Swiss PharmaCan and its Australia-based study partner, MGC Pharma, have announced that phase II testing of the potential anti-COVID drug ArtemiC has produced promising results, showing a statistically significant improvement in the clinical recovery of COVID-19 patients versus a placebo group.
None of the subjects treated with ArtemiC required supplemental oxygen, mechanical ventilation or intensive care. In contrast, these interventions were necessary for 23.4 percent of patients in the placebo group. The study involved 50 infected patients at three independent hospitals in Israel and met all of the COVID-19 study requirements of the North American regulatory authority, the FDA.
ArtemiC is a drug candidate based on Swiss PharmaCan’s innovative, licensed technology. It imitates the same molecular encapsulation process that the human body uses to absorb liposoluble molecules, called micellization.

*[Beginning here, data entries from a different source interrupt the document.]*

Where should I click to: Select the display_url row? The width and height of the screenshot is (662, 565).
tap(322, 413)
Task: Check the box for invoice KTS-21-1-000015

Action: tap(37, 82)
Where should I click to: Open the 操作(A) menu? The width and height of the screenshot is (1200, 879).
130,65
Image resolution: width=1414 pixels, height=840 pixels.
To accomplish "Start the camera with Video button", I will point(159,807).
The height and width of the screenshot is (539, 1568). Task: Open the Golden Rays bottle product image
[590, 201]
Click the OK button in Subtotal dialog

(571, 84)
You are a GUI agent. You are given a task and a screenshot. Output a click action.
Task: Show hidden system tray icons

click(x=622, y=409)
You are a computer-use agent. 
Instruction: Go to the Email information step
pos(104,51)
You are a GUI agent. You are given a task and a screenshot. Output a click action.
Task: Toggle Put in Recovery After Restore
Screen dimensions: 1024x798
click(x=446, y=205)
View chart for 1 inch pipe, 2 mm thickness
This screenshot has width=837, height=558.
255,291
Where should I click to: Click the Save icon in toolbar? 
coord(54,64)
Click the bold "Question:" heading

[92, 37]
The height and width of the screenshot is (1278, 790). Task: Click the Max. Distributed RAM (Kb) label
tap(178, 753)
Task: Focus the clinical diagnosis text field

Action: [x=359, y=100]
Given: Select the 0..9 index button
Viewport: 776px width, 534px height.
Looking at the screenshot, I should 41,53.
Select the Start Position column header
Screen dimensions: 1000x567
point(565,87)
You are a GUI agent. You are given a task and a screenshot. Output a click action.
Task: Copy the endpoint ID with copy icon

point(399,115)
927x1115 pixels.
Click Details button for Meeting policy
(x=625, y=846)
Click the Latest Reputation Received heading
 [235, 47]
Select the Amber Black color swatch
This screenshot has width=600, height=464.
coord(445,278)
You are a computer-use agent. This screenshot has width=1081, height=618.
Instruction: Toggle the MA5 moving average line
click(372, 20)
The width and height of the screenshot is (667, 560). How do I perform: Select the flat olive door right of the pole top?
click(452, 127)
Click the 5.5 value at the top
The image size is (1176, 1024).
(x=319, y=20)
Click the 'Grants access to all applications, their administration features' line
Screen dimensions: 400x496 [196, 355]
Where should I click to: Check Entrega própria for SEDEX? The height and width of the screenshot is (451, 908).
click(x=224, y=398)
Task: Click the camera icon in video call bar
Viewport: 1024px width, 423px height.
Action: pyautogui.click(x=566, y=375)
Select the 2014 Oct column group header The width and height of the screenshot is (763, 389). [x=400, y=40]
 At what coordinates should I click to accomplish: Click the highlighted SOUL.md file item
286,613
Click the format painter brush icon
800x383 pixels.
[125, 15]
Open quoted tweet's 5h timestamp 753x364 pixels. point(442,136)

Swiss PharmaCan explains on its website: “We can now achieve results that were once thought impossible – and we do it using only natural products.”
According to the press release, the phase II results open up market opportunities for a variety of illnesses that are associated with a potentially fatal cytokine storm, as is COVID-19. This includes influenza, autoimmune diseases, inflammatory gastrointestinal disorders, and the effects of chemotherapy. Consequently, the phase III study is expected to be an international, multicenter study involving 250 patients with a broad spectrum of inflammatory indications for the use of ArtemiC. It is anticipated to take place in Brazil in the first half of 2021.